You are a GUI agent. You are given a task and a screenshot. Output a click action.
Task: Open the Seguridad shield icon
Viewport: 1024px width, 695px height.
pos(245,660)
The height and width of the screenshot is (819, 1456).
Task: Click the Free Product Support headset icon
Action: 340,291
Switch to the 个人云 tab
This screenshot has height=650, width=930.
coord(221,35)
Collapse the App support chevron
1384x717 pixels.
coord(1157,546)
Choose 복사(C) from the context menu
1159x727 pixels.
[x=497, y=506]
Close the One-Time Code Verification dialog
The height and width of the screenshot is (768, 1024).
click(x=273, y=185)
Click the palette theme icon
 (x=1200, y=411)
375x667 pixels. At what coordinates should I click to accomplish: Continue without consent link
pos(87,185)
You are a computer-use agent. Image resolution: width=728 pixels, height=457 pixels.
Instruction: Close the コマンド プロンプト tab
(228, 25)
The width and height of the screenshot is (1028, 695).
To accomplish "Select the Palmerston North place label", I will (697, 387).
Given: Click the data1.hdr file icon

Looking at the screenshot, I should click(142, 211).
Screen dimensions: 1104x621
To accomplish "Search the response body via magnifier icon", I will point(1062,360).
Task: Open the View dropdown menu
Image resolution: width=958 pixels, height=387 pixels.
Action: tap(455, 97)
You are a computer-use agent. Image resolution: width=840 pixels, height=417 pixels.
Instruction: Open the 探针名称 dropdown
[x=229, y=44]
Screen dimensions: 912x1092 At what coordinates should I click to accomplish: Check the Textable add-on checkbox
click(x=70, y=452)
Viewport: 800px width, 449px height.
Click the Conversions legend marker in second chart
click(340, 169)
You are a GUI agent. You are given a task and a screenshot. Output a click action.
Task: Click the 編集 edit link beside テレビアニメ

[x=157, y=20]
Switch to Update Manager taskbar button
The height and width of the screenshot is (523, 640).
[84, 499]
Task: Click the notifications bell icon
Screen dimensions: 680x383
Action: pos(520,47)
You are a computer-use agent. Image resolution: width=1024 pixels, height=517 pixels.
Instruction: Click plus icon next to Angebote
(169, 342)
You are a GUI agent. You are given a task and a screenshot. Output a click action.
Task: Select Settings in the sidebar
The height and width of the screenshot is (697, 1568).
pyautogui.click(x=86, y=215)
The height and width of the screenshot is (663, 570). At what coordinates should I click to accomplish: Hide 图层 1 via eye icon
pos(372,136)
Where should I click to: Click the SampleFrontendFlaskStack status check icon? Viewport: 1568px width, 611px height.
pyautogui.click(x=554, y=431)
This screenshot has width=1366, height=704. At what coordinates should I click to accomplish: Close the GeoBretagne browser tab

++++

The problem: Repeat the whole listing, keeping every word exactly as it is.

Exercise solution:
You are a GUI agent. You are given a task and a screenshot. Output a click action.
Task: Open the Seguridad shield icon
Viewport: 1024px width, 695px height.
pos(245,660)
The height and width of the screenshot is (819, 1456).
Task: Click the Free Product Support headset icon
Action: 340,291
Switch to the 个人云 tab
This screenshot has height=650, width=930.
coord(221,35)
Collapse the App support chevron
1384x717 pixels.
coord(1157,546)
Choose 복사(C) from the context menu
1159x727 pixels.
[x=497, y=506]
Close the One-Time Code Verification dialog
The height and width of the screenshot is (768, 1024).
click(x=273, y=185)
Click the palette theme icon
 (x=1200, y=411)
375x667 pixels. At what coordinates should I click to accomplish: Continue without consent link
pos(87,185)
You are a computer-use agent. Image resolution: width=728 pixels, height=457 pixels.
Instruction: Close the コマンド プロンプト tab
(228, 25)
The width and height of the screenshot is (1028, 695).
To accomplish "Select the Palmerston North place label", I will (697, 387).
Given: Click the data1.hdr file icon

Looking at the screenshot, I should click(142, 211).
Screen dimensions: 1104x621
To accomplish "Search the response body via magnifier icon", I will point(1062,360).
Task: Open the View dropdown menu
Image resolution: width=958 pixels, height=387 pixels.
Action: tap(455, 97)
You are a computer-use agent. Image resolution: width=840 pixels, height=417 pixels.
Instruction: Open the 探针名称 dropdown
[x=229, y=44]
Screen dimensions: 912x1092 At what coordinates should I click to accomplish: Check the Textable add-on checkbox
click(x=70, y=452)
Viewport: 800px width, 449px height.
Click the Conversions legend marker in second chart
click(340, 169)
You are a GUI agent. You are given a task and a screenshot. Output a click action.
Task: Click the 編集 edit link beside テレビアニメ

[x=157, y=20]
Switch to Update Manager taskbar button
The height and width of the screenshot is (523, 640).
[84, 499]
Task: Click the notifications bell icon
Screen dimensions: 680x383
Action: pos(520,47)
You are a computer-use agent. Image resolution: width=1024 pixels, height=517 pixels.
Instruction: Click plus icon next to Angebote
(169, 342)
You are a GUI agent. You are given a task and a screenshot. Output a click action.
Task: Select Settings in the sidebar
The height and width of the screenshot is (697, 1568).
pyautogui.click(x=86, y=215)
The height and width of the screenshot is (663, 570). At what coordinates should I click to accomplish: Hide 图层 1 via eye icon
pos(372,136)
Where should I click to: Click the SampleFrontendFlaskStack status check icon? Viewport: 1568px width, 611px height.
pyautogui.click(x=554, y=431)
This screenshot has width=1366, height=704. At what coordinates should I click to accomplish: Close the GeoBretagne browser tab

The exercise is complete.